Failure to Provide Private Telephone Access for Residents
Penalty
Summary
The facility failed to ensure that residents on the locked unit had the opportunity to make and receive phone calls without being overheard, as required by their own policy. Residents who did not possess their own phones were required to use the telephone located in the nurses' office, where privacy could not be guaranteed. Staff were typically present in the office during resident calls, and the phone's location and short cord length further limited privacy. Residents reported that staff rarely offered privacy, and even when requested, staff would leave the door ajar to monitor the resident, allowing conversations to be overheard in the hallway. Multiple residents on the locked unit, including individuals with schizoaffective disorder, ADHD, and autistic disorder, expressed dissatisfaction with the lack of privacy during phone calls. These residents indicated that they would prefer to have private conversations but were not provided with a means to do so. The facility previously had a portable phone that allowed residents to make private calls, but this was discontinued about a year prior when a new phone system was installed. Since then, no alternative arrangements for private phone access had been made for residents without personal phones. Staff interviews confirmed that the only phone available for resident use was in the nurses' office and that staff presence was standard unless privacy was specifically requested.

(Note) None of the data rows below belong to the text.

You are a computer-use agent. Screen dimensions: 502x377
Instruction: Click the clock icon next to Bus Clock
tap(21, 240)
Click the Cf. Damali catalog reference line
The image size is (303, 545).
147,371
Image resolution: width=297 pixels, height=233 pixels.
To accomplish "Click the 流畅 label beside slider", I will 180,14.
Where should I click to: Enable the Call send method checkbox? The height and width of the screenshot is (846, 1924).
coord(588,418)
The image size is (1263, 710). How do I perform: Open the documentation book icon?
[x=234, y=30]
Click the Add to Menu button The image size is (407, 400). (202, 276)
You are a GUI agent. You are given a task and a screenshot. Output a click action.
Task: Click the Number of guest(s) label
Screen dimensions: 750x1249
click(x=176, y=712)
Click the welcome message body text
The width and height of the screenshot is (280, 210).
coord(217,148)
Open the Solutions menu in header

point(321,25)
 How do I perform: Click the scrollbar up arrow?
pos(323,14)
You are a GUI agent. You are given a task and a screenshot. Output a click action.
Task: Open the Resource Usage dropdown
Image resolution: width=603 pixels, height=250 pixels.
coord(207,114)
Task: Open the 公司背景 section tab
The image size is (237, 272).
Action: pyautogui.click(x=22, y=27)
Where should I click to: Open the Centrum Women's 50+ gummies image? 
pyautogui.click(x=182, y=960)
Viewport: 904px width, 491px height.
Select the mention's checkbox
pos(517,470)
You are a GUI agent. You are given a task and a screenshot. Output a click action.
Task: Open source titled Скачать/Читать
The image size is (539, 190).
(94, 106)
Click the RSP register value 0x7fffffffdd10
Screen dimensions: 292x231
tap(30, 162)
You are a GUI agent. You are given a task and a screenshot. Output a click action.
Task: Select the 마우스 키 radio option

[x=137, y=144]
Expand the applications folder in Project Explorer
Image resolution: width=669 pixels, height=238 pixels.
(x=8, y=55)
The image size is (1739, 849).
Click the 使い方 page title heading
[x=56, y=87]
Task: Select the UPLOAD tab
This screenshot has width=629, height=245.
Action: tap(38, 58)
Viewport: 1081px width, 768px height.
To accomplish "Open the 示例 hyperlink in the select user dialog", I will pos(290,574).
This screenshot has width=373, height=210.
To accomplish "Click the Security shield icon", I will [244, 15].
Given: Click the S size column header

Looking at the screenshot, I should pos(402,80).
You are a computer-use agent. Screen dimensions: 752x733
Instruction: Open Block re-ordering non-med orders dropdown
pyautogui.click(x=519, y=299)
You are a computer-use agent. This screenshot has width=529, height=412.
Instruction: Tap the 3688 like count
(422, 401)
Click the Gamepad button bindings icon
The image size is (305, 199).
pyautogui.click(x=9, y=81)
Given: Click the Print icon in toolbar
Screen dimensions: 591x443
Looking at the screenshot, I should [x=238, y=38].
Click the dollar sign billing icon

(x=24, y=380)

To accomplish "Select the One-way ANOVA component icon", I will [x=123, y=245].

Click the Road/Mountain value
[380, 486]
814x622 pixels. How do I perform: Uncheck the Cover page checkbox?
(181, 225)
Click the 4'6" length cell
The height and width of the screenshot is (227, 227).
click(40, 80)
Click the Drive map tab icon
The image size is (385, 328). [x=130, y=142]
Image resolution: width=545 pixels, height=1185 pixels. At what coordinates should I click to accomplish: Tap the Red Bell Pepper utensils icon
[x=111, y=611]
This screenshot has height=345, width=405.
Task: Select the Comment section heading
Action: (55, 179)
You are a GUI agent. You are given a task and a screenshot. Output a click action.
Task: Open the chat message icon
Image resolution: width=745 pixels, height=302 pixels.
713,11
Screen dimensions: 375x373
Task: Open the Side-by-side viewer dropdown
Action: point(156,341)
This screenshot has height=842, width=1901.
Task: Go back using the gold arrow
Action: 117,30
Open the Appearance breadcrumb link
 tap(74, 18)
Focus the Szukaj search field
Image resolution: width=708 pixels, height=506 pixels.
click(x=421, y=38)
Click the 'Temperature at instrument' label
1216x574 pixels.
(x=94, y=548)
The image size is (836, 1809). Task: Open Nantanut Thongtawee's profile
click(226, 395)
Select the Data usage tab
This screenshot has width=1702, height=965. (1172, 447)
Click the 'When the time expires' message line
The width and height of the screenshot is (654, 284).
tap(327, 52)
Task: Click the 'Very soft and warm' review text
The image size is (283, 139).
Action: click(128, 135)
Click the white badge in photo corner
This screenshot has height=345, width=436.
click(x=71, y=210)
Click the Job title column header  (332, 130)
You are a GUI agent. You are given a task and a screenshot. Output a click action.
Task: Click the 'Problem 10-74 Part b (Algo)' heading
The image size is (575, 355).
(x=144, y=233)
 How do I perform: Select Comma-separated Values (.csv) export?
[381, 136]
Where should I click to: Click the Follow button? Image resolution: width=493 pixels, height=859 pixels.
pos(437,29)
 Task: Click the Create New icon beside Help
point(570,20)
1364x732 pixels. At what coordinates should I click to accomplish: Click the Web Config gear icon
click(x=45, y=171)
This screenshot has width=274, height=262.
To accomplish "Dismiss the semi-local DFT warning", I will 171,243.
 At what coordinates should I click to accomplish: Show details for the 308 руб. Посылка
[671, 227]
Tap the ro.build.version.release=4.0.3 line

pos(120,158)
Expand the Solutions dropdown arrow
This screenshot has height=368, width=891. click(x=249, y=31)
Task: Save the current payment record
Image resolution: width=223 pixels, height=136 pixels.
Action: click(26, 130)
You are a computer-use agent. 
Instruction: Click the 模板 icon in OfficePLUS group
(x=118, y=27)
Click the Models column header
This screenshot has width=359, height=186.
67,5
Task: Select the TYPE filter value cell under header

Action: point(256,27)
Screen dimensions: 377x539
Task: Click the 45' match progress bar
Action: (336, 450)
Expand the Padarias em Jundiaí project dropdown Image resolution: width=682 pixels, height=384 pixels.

Even then, privacy was limited due to the need to keep the door ajar for supervision. There were also informal restrictions on when residents could use the phone, depending on staff availability, and some staff imposed time limits on calls. The facility's administration and nursing leadership acknowledged these practices and the absence of a portable phone, but no clarification or alternative had been provided to ensure residents' right to private communication.